本文使用以流量驅動之二維水深平均淺水模式 (Shallow-Water Model, SWM)，模式驗證係於渠道中放置一障礙物衍生渦街特性，與理論分析呈現合理之一致性。本模式應用於黑潮流場與綠島尾流之模擬。前人研究多以流速驅動SWM來模擬海洋水動力，謝 (2014) 與周 (2015) 曾以流速驅動之SWM模擬季風和颱風對於黑潮流場與綠島尾流之影響，其計算結果之水位值過大不符實際現象，使用流量驅動在控制方程式中能遵守質量守恆，但其缺點在於若流量太大時計算不穩定，且模式相對於使用流速驅動較難收斂求解。本文先以渠道中的障礙物為例計算不同的雷諾數與史特豪數之關係是否合乎經驗公式 (Williamson and Brown, 1998)，使用網格為最小平方有限元素法搭配八點四邊形網格。接著以流速驅動之SWM使用相同條件計算同樣案例並互相比對，經與理論校驗後證明以流量驅動所計算之渦街是合理的。
接著本模式應用於黑潮衍生綠島尾流之簡單情況模擬，使用平底床模擬，故數值模擬結果與流速驅動之結果比較發現差異不大，待模式發展完善後人模擬真實底床應能展現兩者差異。

* [所附記錄]
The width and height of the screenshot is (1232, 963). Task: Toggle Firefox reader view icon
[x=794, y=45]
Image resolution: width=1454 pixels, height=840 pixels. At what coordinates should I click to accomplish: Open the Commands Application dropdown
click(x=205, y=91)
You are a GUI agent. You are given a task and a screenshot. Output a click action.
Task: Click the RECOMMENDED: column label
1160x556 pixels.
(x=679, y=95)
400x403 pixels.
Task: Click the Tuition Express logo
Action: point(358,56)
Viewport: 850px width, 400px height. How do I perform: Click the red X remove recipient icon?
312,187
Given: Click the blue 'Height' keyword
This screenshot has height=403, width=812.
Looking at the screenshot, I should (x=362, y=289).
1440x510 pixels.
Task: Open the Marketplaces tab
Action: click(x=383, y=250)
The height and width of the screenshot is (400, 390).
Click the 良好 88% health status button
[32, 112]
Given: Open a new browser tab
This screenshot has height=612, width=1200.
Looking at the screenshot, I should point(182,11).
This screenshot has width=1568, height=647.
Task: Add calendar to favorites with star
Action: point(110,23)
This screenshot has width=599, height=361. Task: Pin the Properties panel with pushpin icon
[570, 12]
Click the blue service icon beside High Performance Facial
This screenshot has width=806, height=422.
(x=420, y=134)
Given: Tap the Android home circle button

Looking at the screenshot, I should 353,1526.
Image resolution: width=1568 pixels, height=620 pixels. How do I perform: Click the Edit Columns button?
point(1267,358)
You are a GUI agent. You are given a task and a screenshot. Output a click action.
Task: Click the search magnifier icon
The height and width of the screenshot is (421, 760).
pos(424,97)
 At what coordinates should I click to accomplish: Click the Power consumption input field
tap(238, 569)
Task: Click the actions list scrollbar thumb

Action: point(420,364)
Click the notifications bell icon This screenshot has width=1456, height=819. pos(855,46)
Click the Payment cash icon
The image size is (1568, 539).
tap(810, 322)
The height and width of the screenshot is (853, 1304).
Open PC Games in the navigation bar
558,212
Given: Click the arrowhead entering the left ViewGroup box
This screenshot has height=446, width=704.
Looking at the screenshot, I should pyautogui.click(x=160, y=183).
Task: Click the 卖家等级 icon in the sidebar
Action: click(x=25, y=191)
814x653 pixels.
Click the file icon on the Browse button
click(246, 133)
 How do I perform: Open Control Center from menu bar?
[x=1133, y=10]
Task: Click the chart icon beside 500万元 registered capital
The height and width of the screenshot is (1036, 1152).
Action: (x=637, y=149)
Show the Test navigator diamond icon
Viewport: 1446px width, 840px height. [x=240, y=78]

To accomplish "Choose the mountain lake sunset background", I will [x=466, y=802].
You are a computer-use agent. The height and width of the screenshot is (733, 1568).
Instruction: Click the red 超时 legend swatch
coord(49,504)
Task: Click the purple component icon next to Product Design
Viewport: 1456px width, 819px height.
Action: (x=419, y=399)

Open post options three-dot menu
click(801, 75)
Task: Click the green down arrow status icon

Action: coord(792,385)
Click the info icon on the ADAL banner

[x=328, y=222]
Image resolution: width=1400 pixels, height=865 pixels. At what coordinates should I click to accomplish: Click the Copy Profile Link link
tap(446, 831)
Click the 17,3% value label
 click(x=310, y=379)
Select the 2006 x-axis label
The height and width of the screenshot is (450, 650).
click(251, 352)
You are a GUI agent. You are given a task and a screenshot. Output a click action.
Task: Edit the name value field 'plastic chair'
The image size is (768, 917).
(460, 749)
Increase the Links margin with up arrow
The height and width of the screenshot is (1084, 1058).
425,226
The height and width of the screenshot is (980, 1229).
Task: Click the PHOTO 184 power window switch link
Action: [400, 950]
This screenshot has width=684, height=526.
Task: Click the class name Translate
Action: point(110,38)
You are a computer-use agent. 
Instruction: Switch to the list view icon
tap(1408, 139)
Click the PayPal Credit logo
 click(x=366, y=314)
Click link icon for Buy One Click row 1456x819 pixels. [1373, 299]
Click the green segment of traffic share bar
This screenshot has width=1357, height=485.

* [任務目標] 請從淺水模式模擬的原文最後一句之後延續寫下去。 這些記錄屬於獨立材料，與淺水模式的原文無關。

* [解答]
A shallow-water model (SWM) based on shallow water equations (SWEs) using surface elevation and fluxes (η, qx, qy) as variables (Wang and Connor, 1975) was developed. Theoretical formulation is performed on the basis of the depth-averaged SWEs. Least-squares method with eight-node quadrilateral finite-element for space interpolations and theta-method for time integration are used to develop the SWM. SWM was applied to the case of flow past a flat channel. Numerical results are fairly compared with results obtained by the SWM using surface elevation and depth-averaged velocities (η, u, v) as variables. Numerical results of SWM based on (η, qx, qy) apparently show better accuracy and flux conservation than those based on the variable (η, u, v) of SWM.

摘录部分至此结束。